DIRECTIVE: Turn the records from the line containing "This screenshot has width=1176, height=1018." down through the line containing "pos(232,33)" into a numbered list, leaving out blank lines.

Records:
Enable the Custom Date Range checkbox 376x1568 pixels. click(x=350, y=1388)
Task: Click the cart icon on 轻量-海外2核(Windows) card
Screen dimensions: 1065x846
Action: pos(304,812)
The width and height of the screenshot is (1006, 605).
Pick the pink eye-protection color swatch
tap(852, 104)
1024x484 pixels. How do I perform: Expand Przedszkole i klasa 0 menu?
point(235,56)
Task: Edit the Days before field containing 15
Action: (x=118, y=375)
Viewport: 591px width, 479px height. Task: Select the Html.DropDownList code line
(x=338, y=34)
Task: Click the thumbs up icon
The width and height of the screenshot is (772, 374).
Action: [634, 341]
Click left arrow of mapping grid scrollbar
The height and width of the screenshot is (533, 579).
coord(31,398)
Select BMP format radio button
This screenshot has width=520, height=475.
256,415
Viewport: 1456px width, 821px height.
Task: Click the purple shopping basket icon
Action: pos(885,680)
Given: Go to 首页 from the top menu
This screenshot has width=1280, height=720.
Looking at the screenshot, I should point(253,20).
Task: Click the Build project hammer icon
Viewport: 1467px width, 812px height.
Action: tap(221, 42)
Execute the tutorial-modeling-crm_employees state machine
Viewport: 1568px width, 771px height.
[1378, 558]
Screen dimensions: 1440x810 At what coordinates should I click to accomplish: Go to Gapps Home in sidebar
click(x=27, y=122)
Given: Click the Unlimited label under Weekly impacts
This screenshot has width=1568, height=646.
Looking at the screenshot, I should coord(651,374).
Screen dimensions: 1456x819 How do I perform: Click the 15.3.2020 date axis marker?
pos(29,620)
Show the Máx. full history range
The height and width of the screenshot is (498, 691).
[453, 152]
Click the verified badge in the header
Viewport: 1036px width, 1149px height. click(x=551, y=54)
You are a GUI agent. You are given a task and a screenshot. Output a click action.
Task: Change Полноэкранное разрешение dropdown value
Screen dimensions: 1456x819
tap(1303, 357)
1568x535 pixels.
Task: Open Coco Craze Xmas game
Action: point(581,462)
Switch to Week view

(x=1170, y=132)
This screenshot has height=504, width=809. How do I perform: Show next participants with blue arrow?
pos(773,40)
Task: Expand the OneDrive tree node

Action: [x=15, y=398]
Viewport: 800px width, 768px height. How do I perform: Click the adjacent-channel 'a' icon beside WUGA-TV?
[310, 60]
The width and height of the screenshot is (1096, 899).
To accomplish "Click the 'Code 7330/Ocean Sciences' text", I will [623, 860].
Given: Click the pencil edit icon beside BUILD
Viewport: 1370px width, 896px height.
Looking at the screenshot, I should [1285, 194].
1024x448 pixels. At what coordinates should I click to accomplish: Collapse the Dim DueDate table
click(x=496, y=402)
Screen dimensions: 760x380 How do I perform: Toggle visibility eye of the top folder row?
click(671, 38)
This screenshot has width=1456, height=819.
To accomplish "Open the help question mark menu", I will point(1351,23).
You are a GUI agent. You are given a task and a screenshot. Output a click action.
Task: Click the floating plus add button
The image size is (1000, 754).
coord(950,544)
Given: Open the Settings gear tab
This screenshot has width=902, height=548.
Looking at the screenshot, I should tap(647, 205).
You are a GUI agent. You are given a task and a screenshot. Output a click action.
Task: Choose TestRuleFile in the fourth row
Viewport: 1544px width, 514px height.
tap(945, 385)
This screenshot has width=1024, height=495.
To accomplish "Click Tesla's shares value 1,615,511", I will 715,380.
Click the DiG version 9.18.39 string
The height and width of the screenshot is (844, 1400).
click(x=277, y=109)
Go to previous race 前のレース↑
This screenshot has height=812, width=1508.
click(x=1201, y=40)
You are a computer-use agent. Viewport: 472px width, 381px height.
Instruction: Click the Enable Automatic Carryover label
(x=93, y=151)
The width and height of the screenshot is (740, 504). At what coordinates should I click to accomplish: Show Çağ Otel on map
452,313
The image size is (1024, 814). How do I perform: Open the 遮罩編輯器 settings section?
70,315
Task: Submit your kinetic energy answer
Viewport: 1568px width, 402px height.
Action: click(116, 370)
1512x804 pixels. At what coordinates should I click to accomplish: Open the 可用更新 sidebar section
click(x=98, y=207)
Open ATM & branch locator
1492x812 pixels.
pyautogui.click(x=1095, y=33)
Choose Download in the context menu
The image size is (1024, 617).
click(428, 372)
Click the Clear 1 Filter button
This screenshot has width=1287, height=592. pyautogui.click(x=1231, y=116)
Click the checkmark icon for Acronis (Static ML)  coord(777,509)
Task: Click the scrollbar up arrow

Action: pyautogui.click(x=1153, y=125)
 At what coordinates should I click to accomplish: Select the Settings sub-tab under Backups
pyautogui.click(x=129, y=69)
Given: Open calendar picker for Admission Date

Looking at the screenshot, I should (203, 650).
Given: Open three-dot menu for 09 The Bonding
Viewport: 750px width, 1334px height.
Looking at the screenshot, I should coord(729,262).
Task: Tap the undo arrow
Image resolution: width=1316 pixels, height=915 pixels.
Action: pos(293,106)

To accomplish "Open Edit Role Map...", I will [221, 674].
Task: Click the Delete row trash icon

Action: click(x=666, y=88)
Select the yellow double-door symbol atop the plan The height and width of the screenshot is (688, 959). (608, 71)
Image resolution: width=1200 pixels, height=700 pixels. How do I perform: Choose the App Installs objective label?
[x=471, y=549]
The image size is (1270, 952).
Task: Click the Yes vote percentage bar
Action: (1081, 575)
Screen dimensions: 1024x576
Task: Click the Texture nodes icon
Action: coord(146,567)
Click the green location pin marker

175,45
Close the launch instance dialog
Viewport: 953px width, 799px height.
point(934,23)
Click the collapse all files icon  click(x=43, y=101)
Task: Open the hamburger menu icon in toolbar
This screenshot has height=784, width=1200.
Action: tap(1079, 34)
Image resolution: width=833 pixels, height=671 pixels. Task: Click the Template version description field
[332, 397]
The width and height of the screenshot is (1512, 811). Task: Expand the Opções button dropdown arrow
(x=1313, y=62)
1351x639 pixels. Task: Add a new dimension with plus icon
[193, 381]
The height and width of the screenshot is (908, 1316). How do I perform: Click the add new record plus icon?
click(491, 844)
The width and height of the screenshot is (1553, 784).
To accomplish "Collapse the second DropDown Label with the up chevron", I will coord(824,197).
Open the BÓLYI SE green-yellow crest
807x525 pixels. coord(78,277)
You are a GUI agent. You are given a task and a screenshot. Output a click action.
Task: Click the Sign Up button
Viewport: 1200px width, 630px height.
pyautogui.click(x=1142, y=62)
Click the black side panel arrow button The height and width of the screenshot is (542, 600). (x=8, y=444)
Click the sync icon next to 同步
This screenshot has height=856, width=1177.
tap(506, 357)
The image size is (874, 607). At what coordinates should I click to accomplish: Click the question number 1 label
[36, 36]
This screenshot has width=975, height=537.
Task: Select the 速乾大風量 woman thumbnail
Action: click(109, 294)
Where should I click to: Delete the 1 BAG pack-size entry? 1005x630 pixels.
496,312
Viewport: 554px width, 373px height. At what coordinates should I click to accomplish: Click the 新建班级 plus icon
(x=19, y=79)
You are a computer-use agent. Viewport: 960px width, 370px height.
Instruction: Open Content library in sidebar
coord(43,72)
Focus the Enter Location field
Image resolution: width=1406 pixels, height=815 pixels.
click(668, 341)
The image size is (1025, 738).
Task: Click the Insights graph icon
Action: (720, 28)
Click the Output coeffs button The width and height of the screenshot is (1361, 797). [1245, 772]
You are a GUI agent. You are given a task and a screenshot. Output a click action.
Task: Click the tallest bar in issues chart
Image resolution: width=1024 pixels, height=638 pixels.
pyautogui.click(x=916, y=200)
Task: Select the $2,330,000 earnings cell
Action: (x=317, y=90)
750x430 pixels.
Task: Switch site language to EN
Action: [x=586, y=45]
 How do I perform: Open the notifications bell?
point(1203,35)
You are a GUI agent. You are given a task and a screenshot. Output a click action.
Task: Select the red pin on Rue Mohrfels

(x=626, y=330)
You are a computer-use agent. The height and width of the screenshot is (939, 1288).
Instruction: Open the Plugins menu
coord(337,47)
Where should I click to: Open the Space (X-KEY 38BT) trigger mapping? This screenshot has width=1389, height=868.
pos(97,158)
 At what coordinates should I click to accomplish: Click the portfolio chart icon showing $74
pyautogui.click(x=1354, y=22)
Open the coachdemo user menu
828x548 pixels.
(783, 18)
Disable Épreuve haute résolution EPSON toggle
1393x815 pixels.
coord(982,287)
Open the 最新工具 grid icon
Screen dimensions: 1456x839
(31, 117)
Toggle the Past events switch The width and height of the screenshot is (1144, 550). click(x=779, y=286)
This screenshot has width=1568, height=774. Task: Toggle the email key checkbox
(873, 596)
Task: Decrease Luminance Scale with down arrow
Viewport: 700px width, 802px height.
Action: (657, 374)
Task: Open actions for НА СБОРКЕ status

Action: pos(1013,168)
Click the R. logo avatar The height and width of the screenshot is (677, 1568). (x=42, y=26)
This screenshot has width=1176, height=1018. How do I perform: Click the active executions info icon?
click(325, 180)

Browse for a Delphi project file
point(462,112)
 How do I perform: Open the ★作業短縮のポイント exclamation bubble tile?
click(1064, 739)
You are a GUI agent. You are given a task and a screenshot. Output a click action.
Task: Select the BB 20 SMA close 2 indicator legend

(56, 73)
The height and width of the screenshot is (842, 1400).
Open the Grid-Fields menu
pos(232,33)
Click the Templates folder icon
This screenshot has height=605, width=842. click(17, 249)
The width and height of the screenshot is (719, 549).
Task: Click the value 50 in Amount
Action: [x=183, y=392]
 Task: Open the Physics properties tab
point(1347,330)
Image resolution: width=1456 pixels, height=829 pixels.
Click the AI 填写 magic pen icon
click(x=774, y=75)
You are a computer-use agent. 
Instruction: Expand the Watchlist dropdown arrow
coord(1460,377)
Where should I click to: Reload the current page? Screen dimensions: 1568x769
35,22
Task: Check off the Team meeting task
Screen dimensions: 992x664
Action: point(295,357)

CORRECT RESULT:
1. This screenshot has width=1176, height=1018. How do I perform: Click the active executions info icon?
2. click(325, 180)
3. Browse for a Delphi project file
4. point(462,112)
5.  How do I perform: Open the ★作業短縮のポイント exclamation bubble tile?
6. click(1064, 739)
7. You are a GUI agent. You are given a task and a screenshot. Output a click action.
8. Task: Select the BB 20 SMA close 2 indicator legend
9. (56, 73)
10. The height and width of the screenshot is (842, 1400).
11. Open the Grid-Fields menu
12. pos(232,33)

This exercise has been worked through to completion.